In retrospect, the roots of current Democratic despond go all the way back to the way Mr. Obama ran for president. Again and again, he defined America’s problem as one of process, not substance — we were in trouble not because we had been governed by people with the wrong ideas, but because partisan divisions and politics as usual had prevented men and women of good will from coming together to solve our problems. And he promised to transcend those partisan divisions.When are we going to see the fight?
This promise of transcendence may have been good general election politics, although even that is questionable: people forget how close the presidential race was at the beginning of September 2008, how worried Democrats were until Sarah Palin and Lehman Brothers pushed them over the hump. But the real question was whether Mr. Obama could change his tune when he ran into the partisan firestorm everyone who remembered the 1990s knew was coming.
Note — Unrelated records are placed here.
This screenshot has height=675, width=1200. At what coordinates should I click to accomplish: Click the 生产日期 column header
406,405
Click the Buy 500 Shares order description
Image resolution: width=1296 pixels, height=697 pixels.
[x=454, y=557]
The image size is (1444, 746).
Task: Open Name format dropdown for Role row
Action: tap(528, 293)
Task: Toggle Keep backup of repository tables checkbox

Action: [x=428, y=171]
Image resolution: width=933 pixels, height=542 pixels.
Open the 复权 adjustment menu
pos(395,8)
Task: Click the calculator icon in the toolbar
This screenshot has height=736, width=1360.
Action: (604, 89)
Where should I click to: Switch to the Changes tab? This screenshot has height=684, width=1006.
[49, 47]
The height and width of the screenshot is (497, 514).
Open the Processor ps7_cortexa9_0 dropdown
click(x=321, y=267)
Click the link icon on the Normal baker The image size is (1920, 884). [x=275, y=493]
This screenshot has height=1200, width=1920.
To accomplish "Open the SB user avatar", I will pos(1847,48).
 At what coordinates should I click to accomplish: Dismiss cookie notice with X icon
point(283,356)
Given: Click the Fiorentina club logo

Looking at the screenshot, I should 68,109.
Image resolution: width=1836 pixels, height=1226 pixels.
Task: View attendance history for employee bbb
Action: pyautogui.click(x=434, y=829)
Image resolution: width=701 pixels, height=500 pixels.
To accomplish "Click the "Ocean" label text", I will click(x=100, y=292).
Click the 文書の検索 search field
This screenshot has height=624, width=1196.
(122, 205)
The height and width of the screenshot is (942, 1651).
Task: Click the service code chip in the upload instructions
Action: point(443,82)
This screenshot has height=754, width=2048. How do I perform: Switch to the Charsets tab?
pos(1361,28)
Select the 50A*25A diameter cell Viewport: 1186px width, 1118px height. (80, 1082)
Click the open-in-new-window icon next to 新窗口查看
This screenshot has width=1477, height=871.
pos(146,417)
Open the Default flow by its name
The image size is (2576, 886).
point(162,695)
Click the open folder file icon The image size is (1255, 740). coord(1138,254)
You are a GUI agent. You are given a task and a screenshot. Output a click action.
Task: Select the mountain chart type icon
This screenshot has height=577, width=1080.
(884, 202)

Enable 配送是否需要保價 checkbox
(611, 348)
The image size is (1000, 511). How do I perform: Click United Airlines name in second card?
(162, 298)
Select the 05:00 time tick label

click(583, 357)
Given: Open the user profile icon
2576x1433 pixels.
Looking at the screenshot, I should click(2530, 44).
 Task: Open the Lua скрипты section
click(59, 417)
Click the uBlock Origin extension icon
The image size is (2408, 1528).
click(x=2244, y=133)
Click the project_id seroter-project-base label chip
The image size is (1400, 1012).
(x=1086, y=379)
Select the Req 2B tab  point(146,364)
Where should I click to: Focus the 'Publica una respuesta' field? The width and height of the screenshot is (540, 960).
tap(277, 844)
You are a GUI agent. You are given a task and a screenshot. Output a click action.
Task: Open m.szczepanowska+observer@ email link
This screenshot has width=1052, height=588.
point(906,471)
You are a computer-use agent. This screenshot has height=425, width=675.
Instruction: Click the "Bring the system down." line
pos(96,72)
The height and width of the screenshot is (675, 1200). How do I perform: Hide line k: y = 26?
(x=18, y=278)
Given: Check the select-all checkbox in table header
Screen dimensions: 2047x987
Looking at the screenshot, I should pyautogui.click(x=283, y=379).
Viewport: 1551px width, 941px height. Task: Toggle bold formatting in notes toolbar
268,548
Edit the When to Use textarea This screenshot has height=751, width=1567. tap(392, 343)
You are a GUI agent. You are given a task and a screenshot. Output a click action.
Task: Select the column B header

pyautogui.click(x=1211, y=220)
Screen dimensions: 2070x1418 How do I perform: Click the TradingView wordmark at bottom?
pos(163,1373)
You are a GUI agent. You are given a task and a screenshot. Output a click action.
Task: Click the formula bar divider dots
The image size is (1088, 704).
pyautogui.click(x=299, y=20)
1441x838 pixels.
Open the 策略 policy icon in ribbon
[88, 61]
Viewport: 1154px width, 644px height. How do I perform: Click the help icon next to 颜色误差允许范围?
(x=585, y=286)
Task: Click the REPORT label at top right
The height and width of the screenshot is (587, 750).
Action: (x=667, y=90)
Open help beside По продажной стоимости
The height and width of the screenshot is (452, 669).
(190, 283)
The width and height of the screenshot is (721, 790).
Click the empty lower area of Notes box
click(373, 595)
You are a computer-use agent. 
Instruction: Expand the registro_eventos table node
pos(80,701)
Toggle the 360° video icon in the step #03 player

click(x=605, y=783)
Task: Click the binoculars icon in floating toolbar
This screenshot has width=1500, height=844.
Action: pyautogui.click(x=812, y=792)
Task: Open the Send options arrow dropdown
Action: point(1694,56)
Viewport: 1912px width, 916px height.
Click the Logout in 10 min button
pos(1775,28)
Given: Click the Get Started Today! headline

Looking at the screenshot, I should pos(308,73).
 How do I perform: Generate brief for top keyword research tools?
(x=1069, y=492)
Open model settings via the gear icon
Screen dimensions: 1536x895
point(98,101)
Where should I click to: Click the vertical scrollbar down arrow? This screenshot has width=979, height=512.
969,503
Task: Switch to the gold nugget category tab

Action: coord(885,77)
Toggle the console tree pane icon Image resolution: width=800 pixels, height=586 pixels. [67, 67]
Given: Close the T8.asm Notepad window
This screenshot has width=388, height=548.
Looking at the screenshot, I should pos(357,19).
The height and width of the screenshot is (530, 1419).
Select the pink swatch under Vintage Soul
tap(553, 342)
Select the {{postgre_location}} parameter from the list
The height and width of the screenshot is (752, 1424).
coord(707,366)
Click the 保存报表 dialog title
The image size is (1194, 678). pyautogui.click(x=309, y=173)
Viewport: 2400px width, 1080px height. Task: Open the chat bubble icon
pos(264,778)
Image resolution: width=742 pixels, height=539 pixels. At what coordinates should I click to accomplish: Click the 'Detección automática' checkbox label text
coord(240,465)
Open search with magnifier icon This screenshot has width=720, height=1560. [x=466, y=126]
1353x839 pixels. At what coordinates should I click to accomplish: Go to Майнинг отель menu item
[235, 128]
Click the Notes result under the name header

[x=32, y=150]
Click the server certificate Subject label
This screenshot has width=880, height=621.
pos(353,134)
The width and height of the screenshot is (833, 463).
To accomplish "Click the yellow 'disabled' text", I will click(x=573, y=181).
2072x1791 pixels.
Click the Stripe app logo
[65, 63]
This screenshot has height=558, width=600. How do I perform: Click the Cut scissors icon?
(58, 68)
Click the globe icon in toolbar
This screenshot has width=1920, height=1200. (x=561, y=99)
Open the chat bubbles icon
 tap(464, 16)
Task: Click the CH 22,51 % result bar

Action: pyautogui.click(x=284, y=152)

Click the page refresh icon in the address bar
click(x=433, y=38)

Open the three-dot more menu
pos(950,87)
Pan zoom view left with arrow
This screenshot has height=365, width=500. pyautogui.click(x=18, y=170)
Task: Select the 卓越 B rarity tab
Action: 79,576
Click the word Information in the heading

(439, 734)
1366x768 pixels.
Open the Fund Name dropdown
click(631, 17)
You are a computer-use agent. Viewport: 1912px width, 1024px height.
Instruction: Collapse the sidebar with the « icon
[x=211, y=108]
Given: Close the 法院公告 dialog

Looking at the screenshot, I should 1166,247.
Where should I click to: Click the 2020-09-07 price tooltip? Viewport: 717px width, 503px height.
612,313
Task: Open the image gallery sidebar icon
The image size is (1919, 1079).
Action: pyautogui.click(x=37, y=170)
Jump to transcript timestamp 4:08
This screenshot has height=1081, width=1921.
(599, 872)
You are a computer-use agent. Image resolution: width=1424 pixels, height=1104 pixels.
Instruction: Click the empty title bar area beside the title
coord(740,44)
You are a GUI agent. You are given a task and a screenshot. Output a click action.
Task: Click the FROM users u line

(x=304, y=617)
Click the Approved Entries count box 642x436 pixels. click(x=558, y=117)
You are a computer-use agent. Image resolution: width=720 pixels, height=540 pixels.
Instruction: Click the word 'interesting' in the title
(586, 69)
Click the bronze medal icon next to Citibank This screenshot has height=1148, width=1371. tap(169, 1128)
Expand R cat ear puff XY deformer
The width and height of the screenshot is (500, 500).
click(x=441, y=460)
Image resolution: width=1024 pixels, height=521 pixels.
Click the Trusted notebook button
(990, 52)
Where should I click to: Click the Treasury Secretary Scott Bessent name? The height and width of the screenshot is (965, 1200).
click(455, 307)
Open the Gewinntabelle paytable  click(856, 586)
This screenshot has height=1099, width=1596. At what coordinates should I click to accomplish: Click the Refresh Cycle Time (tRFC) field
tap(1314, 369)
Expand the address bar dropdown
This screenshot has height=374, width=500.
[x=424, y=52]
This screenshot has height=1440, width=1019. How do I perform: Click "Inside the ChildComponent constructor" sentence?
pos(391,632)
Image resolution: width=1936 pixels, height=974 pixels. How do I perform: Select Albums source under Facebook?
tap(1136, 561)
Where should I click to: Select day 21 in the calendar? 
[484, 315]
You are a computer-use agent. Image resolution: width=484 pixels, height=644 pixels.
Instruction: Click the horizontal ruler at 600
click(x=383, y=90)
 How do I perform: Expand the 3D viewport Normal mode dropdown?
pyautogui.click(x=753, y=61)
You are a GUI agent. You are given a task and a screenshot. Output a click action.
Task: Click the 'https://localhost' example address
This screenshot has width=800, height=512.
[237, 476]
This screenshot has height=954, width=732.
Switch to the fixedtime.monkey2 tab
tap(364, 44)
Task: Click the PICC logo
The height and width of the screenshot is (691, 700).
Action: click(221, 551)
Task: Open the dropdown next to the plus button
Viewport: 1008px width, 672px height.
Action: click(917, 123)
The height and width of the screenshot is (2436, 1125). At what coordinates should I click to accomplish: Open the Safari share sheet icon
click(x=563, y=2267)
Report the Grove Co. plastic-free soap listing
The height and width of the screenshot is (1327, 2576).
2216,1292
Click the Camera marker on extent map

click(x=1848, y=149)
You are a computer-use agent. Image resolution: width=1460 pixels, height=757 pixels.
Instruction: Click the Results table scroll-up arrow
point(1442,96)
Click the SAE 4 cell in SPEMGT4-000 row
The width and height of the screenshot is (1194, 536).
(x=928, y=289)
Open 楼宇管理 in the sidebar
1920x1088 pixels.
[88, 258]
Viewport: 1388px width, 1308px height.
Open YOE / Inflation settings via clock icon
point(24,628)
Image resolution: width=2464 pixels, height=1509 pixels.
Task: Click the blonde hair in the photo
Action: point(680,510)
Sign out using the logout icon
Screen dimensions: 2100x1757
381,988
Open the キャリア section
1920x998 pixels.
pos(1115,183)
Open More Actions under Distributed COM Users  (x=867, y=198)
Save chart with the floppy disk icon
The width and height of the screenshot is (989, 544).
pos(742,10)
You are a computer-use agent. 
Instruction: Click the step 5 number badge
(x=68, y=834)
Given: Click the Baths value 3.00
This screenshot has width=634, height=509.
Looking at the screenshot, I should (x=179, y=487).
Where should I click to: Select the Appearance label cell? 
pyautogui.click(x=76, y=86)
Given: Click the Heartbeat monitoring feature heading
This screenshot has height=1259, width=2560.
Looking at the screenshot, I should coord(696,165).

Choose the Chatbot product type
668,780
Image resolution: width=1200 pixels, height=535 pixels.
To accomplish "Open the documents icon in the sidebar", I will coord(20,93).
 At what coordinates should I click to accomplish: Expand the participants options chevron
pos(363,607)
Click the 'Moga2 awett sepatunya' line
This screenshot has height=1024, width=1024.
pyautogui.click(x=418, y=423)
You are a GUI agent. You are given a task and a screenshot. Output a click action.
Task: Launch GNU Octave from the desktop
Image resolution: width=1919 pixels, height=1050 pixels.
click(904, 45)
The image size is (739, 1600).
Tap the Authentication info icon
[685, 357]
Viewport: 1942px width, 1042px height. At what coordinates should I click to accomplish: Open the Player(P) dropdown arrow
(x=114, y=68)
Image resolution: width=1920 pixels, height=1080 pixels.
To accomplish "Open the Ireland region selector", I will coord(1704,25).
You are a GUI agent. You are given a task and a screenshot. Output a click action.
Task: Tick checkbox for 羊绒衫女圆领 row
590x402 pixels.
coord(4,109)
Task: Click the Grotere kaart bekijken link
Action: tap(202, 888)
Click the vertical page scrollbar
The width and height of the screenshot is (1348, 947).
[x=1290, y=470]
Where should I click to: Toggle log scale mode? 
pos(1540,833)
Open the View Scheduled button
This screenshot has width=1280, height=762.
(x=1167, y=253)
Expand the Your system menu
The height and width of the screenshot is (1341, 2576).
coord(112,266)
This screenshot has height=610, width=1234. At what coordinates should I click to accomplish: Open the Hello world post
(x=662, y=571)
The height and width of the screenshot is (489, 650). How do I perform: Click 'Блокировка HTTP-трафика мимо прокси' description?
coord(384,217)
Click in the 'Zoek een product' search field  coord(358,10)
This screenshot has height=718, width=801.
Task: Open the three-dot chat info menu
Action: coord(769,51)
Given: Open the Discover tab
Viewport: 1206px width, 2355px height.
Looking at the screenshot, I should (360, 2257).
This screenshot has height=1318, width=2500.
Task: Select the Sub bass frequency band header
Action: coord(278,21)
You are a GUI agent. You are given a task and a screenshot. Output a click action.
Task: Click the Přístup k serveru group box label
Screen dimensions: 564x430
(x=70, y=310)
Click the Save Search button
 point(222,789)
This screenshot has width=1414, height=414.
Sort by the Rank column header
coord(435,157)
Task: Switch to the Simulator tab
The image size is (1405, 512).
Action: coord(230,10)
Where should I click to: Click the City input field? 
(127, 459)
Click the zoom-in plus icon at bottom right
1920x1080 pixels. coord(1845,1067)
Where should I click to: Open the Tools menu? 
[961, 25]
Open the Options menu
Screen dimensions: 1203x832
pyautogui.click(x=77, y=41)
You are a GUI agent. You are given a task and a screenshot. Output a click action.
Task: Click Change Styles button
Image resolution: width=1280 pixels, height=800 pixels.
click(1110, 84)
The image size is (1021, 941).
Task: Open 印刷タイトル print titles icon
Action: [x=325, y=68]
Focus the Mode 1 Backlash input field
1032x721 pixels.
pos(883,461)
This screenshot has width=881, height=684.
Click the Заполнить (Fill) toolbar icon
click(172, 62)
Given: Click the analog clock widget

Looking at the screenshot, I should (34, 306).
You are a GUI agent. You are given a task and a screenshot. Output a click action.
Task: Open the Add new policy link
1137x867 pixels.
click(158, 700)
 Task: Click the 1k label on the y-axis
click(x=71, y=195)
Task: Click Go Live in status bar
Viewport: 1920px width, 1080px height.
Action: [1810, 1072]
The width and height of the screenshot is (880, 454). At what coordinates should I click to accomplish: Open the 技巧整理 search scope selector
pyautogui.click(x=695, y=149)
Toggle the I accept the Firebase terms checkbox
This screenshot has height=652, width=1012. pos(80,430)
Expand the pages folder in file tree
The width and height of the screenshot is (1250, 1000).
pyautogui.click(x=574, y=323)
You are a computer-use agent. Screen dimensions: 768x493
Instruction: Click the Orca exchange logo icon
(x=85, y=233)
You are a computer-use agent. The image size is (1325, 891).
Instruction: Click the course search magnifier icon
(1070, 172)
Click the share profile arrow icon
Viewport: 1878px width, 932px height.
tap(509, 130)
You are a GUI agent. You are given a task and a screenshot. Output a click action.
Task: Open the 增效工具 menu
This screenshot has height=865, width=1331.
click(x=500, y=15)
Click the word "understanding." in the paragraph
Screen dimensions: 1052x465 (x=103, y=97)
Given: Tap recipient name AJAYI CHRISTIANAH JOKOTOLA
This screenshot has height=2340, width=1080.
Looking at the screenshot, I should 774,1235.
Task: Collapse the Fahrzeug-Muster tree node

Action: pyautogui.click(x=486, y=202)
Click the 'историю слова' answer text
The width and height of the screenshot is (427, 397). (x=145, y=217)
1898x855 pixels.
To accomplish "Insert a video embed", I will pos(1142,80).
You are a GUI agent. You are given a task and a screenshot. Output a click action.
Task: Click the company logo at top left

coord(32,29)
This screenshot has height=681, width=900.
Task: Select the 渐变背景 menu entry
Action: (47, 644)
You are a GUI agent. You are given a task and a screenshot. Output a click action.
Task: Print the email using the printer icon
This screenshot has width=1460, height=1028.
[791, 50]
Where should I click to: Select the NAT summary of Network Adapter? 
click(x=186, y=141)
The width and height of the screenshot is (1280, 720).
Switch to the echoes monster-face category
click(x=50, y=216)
He could do uplift — but could he fight?
So far the answer has been no.
Adam Green, co-founder of the Progressive Change Campaign Committee (PCCC) and an outspoken critic of the White House, said liberal anger has less to do with fears of a Clintonian move to the middle by Obama and more with a misreading of the election results by the administration.(via Americablog)
“It’s less ‘Oh no, they’re triangulating,’ and more ‘Boy, their political instincts are really stupid,’ ” said Green, who along with other liberals has blasted the White House for suggesting it would compromise with Republicans on expiring tax cuts.
The White House “fundamentally” doesn’t get that “the only way to get Republicans to deal in good faith is to fight them, crush them and teach a lesson that if Republicans are on the wrong side of an issue there will be consequences ... so it makes sense to negotiate,” Green said.
“Right now, every time Republicans are on the opposite side of an issue from the public, it’s the Democrats who cave and talk about ‘compromise.’ It’s ridiculous.”